Collected data:
::::::
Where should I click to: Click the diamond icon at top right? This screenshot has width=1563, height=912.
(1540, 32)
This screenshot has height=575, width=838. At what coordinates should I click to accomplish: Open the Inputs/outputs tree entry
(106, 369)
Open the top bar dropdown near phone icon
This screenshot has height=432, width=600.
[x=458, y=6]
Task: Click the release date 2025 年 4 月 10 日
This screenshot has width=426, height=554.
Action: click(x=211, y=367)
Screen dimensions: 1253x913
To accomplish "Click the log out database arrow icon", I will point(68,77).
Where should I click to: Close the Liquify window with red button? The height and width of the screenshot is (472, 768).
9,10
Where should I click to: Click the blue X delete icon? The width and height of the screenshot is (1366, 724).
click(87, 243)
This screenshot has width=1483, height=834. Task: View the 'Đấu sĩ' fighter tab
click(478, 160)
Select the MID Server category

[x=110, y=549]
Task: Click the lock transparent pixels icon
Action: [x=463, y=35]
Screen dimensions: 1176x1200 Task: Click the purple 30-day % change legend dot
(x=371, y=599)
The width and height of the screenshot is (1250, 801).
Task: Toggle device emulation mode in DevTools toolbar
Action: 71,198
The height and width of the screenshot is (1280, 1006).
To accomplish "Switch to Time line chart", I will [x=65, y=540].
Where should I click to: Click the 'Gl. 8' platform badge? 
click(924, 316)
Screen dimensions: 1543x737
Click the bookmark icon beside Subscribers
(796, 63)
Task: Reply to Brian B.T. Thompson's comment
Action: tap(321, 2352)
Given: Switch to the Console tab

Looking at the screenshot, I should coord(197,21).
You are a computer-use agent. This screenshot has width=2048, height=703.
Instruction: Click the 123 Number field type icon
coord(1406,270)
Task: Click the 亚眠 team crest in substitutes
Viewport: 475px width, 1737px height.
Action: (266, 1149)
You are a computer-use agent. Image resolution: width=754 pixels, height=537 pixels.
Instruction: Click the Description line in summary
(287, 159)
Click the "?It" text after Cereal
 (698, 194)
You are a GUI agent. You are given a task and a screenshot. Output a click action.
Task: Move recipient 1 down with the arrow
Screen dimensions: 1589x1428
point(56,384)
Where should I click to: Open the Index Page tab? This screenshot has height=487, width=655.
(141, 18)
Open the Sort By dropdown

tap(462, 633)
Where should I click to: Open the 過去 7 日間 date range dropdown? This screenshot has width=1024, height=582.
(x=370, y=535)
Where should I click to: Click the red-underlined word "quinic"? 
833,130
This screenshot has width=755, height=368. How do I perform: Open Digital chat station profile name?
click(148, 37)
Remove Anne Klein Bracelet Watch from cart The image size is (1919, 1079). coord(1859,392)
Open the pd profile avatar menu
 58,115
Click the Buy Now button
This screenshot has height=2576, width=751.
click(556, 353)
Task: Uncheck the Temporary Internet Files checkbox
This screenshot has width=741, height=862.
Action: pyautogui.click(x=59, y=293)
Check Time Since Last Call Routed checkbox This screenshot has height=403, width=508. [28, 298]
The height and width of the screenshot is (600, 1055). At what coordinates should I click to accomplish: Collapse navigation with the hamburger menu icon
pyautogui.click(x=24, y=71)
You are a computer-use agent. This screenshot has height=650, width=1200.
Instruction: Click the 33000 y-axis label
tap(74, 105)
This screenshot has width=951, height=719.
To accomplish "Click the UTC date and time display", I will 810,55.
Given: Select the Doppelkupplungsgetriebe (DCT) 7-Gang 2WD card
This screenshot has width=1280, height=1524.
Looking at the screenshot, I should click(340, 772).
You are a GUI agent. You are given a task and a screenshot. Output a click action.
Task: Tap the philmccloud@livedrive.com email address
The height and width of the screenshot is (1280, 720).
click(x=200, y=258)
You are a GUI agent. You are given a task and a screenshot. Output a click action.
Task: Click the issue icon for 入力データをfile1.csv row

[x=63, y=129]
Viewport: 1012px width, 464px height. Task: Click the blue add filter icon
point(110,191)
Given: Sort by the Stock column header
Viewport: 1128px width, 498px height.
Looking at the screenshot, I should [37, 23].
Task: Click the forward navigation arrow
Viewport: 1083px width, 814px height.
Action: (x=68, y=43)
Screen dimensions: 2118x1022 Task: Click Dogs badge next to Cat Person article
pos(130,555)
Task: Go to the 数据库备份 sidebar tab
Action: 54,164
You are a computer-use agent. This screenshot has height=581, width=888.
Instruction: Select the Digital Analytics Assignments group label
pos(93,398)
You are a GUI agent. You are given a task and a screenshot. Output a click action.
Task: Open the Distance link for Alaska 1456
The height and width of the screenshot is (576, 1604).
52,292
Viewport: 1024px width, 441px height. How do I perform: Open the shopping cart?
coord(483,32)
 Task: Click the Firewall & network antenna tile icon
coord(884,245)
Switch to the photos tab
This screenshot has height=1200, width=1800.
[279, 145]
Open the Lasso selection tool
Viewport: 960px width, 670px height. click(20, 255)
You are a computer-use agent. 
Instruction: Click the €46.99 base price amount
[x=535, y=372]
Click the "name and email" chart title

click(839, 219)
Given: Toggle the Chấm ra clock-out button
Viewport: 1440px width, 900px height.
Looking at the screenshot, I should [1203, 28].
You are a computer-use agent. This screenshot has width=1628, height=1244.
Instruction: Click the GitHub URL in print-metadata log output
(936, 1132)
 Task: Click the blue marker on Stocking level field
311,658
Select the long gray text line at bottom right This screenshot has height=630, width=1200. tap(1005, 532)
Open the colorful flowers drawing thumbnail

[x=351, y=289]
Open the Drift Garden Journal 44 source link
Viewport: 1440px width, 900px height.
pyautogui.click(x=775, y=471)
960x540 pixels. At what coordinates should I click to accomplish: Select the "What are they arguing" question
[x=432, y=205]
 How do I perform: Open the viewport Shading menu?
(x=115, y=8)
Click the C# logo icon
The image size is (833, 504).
::::::
▶ [EXERCISE]:
Print the records above exactly as they appear.

▶ [RESULT OF THE TASK]:
Where should I click to: Click the diamond icon at top right? This screenshot has width=1563, height=912.
(1540, 32)
This screenshot has height=575, width=838. At what coordinates should I click to accomplish: Open the Inputs/outputs tree entry
(106, 369)
Open the top bar dropdown near phone icon
This screenshot has height=432, width=600.
[x=458, y=6]
Task: Click the release date 2025 年 4 月 10 日
This screenshot has width=426, height=554.
Action: click(x=211, y=367)
Screen dimensions: 1253x913
To accomplish "Click the log out database arrow icon", I will point(68,77).
Where should I click to: Close the Liquify window with red button? The height and width of the screenshot is (472, 768).
9,10
Where should I click to: Click the blue X delete icon? The width and height of the screenshot is (1366, 724).
click(87, 243)
This screenshot has width=1483, height=834. Task: View the 'Đấu sĩ' fighter tab
click(478, 160)
Select the MID Server category

[x=110, y=549]
Task: Click the lock transparent pixels icon
Action: [x=463, y=35]
Screen dimensions: 1176x1200 Task: Click the purple 30-day % change legend dot
(x=371, y=599)
The width and height of the screenshot is (1250, 801).
Task: Toggle device emulation mode in DevTools toolbar
Action: 71,198
The height and width of the screenshot is (1280, 1006).
To accomplish "Switch to Time line chart", I will [x=65, y=540].
Where should I click to: Click the 'Gl. 8' platform badge? 
click(924, 316)
Screen dimensions: 1543x737
Click the bookmark icon beside Subscribers
(796, 63)
Task: Reply to Brian B.T. Thompson's comment
Action: tap(321, 2352)
Given: Switch to the Console tab

Looking at the screenshot, I should coord(197,21).
You are a computer-use agent. This screenshot has width=2048, height=703.
Instruction: Click the 123 Number field type icon
coord(1406,270)
Task: Click the 亚眠 team crest in substitutes
Viewport: 475px width, 1737px height.
Action: (266, 1149)
You are a computer-use agent. Image resolution: width=754 pixels, height=537 pixels.
Instruction: Click the Description line in summary
(287, 159)
Click the "?It" text after Cereal
 (698, 194)
You are a GUI agent. You are given a task and a screenshot. Output a click action.
Task: Move recipient 1 down with the arrow
Screen dimensions: 1589x1428
point(56,384)
Where should I click to: Open the Index Page tab? This screenshot has height=487, width=655.
(141, 18)
Open the Sort By dropdown

tap(462, 633)
Where should I click to: Open the 過去 7 日間 date range dropdown? This screenshot has width=1024, height=582.
(x=370, y=535)
Where should I click to: Click the red-underlined word "quinic"? 
833,130
This screenshot has width=755, height=368. How do I perform: Open Digital chat station profile name?
click(148, 37)
Remove Anne Klein Bracelet Watch from cart The image size is (1919, 1079). coord(1859,392)
Open the pd profile avatar menu
 58,115
Click the Buy Now button
This screenshot has height=2576, width=751.
click(556, 353)
Task: Uncheck the Temporary Internet Files checkbox
This screenshot has width=741, height=862.
Action: pyautogui.click(x=59, y=293)
Check Time Since Last Call Routed checkbox This screenshot has height=403, width=508. [28, 298]
The height and width of the screenshot is (600, 1055). At what coordinates should I click to accomplish: Collapse navigation with the hamburger menu icon
pyautogui.click(x=24, y=71)
You are a computer-use agent. This screenshot has height=650, width=1200.
Instruction: Click the 33000 y-axis label
tap(74, 105)
This screenshot has width=951, height=719.
To accomplish "Click the UTC date and time display", I will 810,55.
Given: Select the Doppelkupplungsgetriebe (DCT) 7-Gang 2WD card
This screenshot has width=1280, height=1524.
Looking at the screenshot, I should click(340, 772).
You are a GUI agent. You are given a task and a screenshot. Output a click action.
Task: Tap the philmccloud@livedrive.com email address
The height and width of the screenshot is (1280, 720).
click(x=200, y=258)
You are a GUI agent. You are given a task and a screenshot. Output a click action.
Task: Click the issue icon for 入力データをfile1.csv row

[x=63, y=129]
Viewport: 1012px width, 464px height. Task: Click the blue add filter icon
point(110,191)
Given: Sort by the Stock column header
Viewport: 1128px width, 498px height.
Looking at the screenshot, I should [37, 23].
Task: Click the forward navigation arrow
Viewport: 1083px width, 814px height.
Action: (x=68, y=43)
Screen dimensions: 2118x1022 Task: Click Dogs badge next to Cat Person article
pos(130,555)
Task: Go to the 数据库备份 sidebar tab
Action: 54,164
You are a computer-use agent. This screenshot has height=581, width=888.
Instruction: Select the Digital Analytics Assignments group label
pos(93,398)
You are a GUI agent. You are given a task and a screenshot. Output a click action.
Task: Open the Distance link for Alaska 1456
The height and width of the screenshot is (576, 1604).
52,292
Viewport: 1024px width, 441px height. How do I perform: Open the shopping cart?
coord(483,32)
 Task: Click the Firewall & network antenna tile icon
coord(884,245)
Switch to the photos tab
This screenshot has height=1200, width=1800.
[279, 145]
Open the Lasso selection tool
Viewport: 960px width, 670px height. click(20, 255)
You are a computer-use agent. 
Instruction: Click the €46.99 base price amount
[x=535, y=372]
Click the "name and email" chart title

click(839, 219)
Given: Toggle the Chấm ra clock-out button
Viewport: 1440px width, 900px height.
Looking at the screenshot, I should [1203, 28].
You are a computer-use agent. This screenshot has width=1628, height=1244.
Instruction: Click the GitHub URL in print-metadata log output
(936, 1132)
 Task: Click the blue marker on Stocking level field
311,658
Select the long gray text line at bottom right This screenshot has height=630, width=1200. tap(1005, 532)
Open the colorful flowers drawing thumbnail

[x=351, y=289]
Open the Drift Garden Journal 44 source link
Viewport: 1440px width, 900px height.
pyautogui.click(x=775, y=471)
960x540 pixels. At what coordinates should I click to accomplish: Select the "What are they arguing" question
[x=432, y=205]
 How do I perform: Open the viewport Shading menu?
(x=115, y=8)
Click the C# logo icon
The image size is (833, 504).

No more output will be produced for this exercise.